Küresel iklim değişikliği ve buna bağlı olarak yaşanan kuraklığın etkileri bölgede devam ediyor.
Azalan yağışlar ve artan buharlaşma ile birçok su kaynağının kuruduğu Van Gölü Havzası’nda özellikle son yıllarda gölde yaşanan çekilme dikkat çekiyor. Van Gölü’nün birçok noktasında daha önce su altında olan yerler, şimdi karaya çıkmış durumda. Bu bölgelerde şimdi tarım yapılırken, balıkçılıkla uğraşanlar ise suların çekilmesiyle birlikte teknelerini barınaklara yanaştıramaz hale geldi.
Dünyanın en büyük sodalı gölü, Türkiye’nin ise en büyük gölü olma özelliğini taşıyan 3 bin 712 kilometrekarelik alana sahip Van Gölü’nün yüzey kotu 1648 metreye düştü.
Van Yüzüncü Yıl Üniversitesi Su Ürünleri Fakültesi öğretim üyesi Dr. Mustafa Akkuş, “Van Gölü kot olarak son yılların en düşük seviyesinde. 1995 yılında Van Gölü’nün yüzey kotu 1650 metre, 2022 yılındaki en son verilere göre 1648 metre. Yani yüzeyden 2 metrelik bir su düşüşü söz konusu. Bunu 3 bin 712 kilometrekarelik alan için düşündüğümüz zaman çok devasa bir su kaybı olduğunu görüyoruz. Yani bu da Van Gölü’nde 61 milyon metreküpten daha fazla bir suyun buharlaşma ile kaybolduğunu gösteriyor” dedi.
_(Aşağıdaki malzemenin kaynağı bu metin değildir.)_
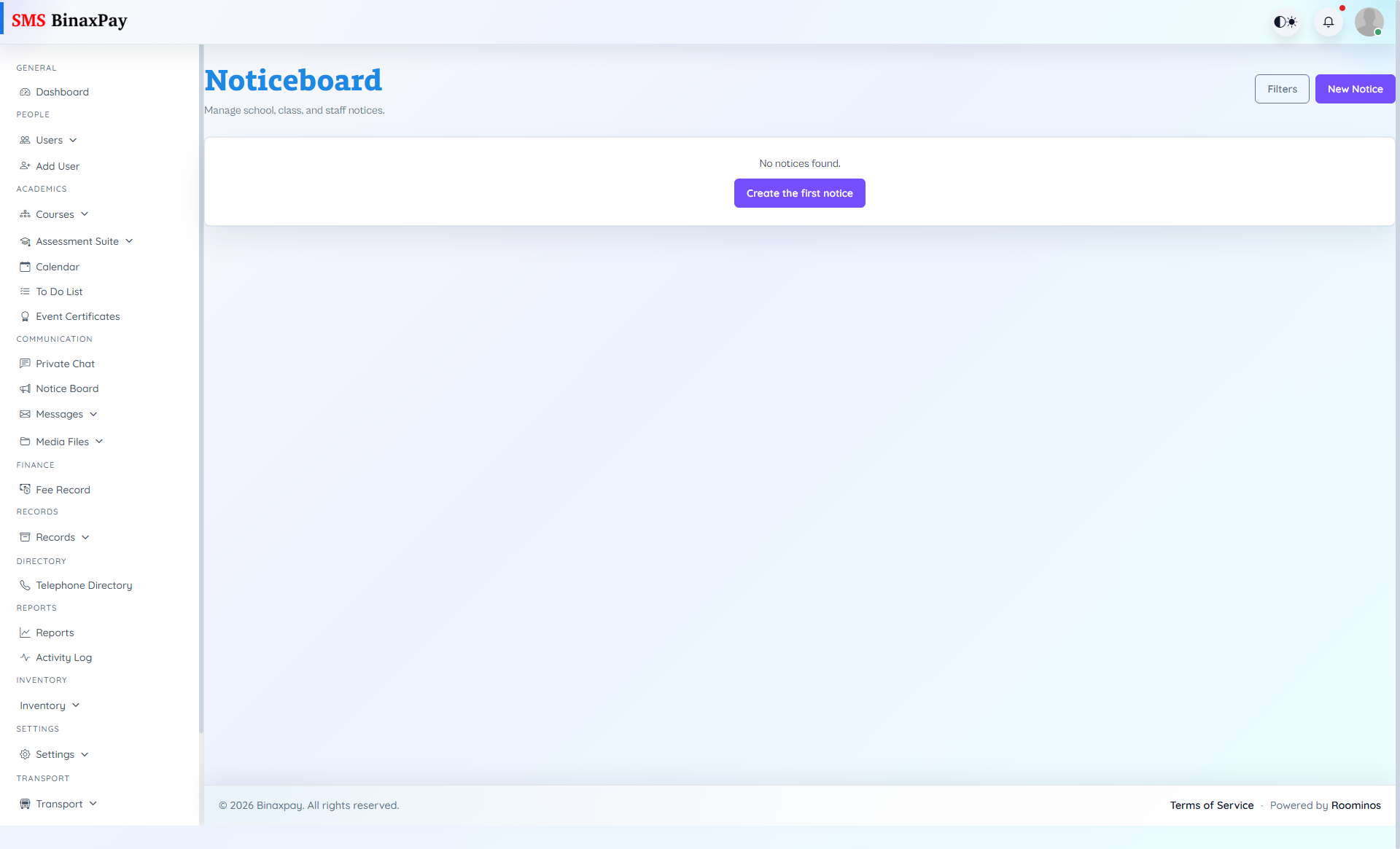
Task: Open the Fee Record page
Action: 63,490
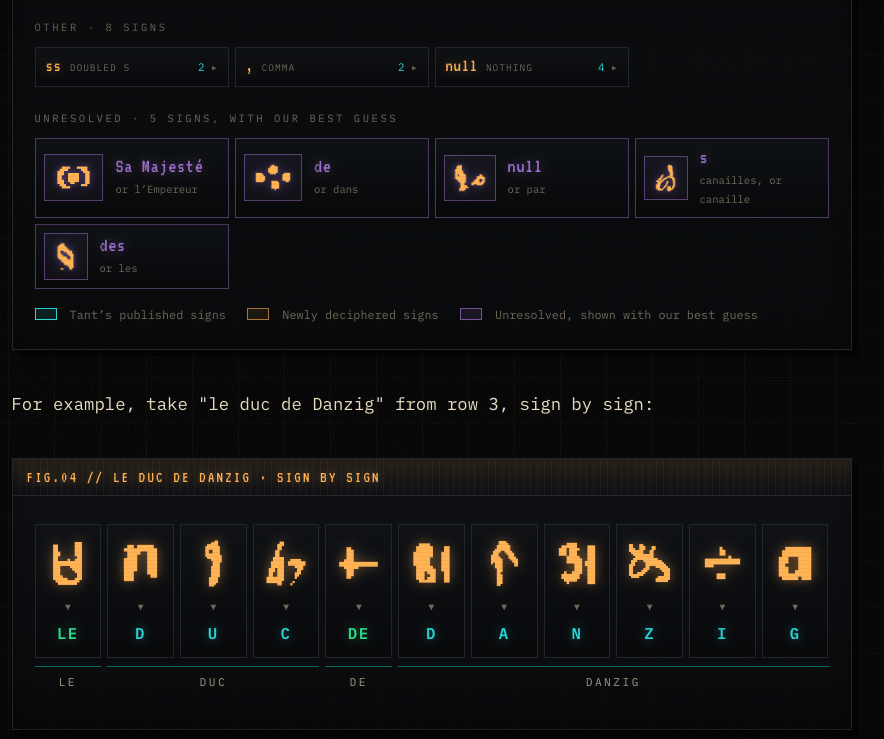Click the purple unresolved signs swatch
Viewport: 884px width, 739px height.
tap(471, 315)
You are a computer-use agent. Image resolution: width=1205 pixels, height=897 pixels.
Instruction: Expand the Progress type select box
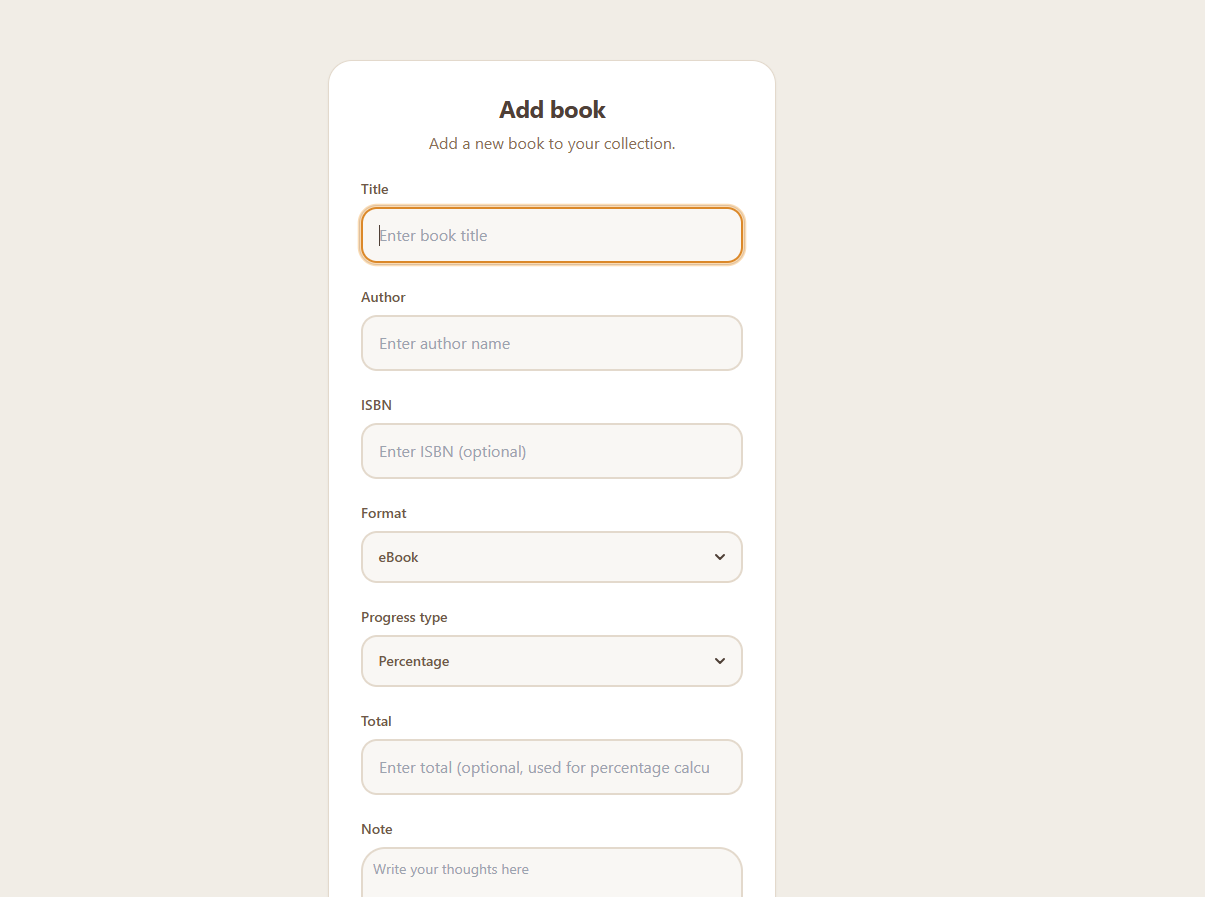[551, 661]
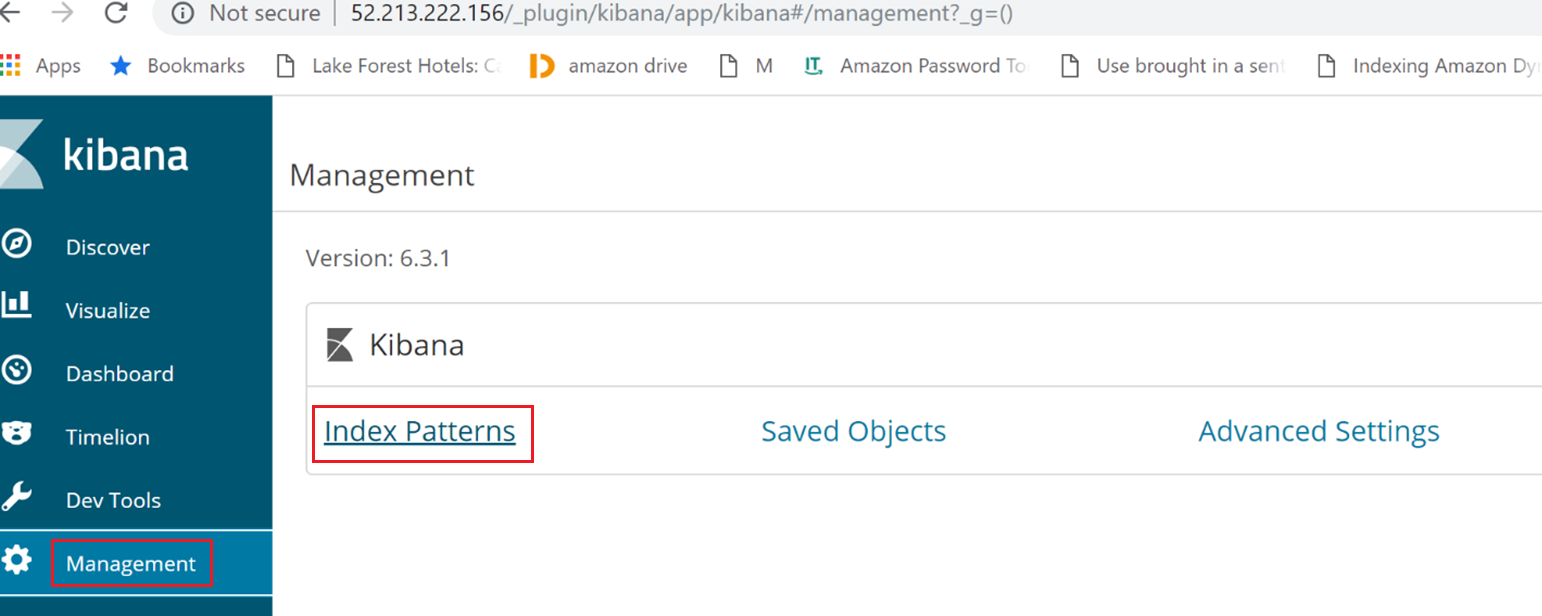Select Dev Tools in the sidebar
This screenshot has height=616, width=1542.
[113, 500]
BALIKÇI BARINAKLARI OLUMSUZ ETKİLENİYOR
Göldeki çekilmenin birçok olumsuzluğu beraberinde getirdiğini anlatan Akkuş, “Van Gölü kenarındaki balıkçı limanları bu durumdan olumsuz etkileniyor. Çekilme böyle devam ederse önümüzdeki yıllarda Van Gölü kenarındaki balıkçı barınaklarının birçoğu işlevsiz hale gelecek. Van Gölü özel bir ekosistem. Kapalı bir ekosistem olması gölü çok kırılgan bir hale getiriyor. Yani dışardan hiçbir su girdisi yok. Bütün su bütçesi gölün kendi içerisinde” diye konuştu.
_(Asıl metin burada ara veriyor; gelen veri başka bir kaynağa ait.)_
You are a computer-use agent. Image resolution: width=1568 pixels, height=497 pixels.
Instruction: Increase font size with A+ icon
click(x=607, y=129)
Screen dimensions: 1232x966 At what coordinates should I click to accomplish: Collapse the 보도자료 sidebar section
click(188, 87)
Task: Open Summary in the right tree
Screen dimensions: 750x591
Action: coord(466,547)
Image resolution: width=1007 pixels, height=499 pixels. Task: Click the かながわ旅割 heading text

“OCAK VE ŞUBAT YAĞIŞLARI HAYATİ ÖNEME SAHİP”
Önümüzdeki kış ocak ve şubat aylarının hayati öneme sahip olduğunu belirten Akkuş, “Umuyoruz ki2023’ün ocak ve şubat aylarında havza bol kar yağışı alır. Ve Van Gölü tekrardan yükselmeye başlar” dedi. (DHA)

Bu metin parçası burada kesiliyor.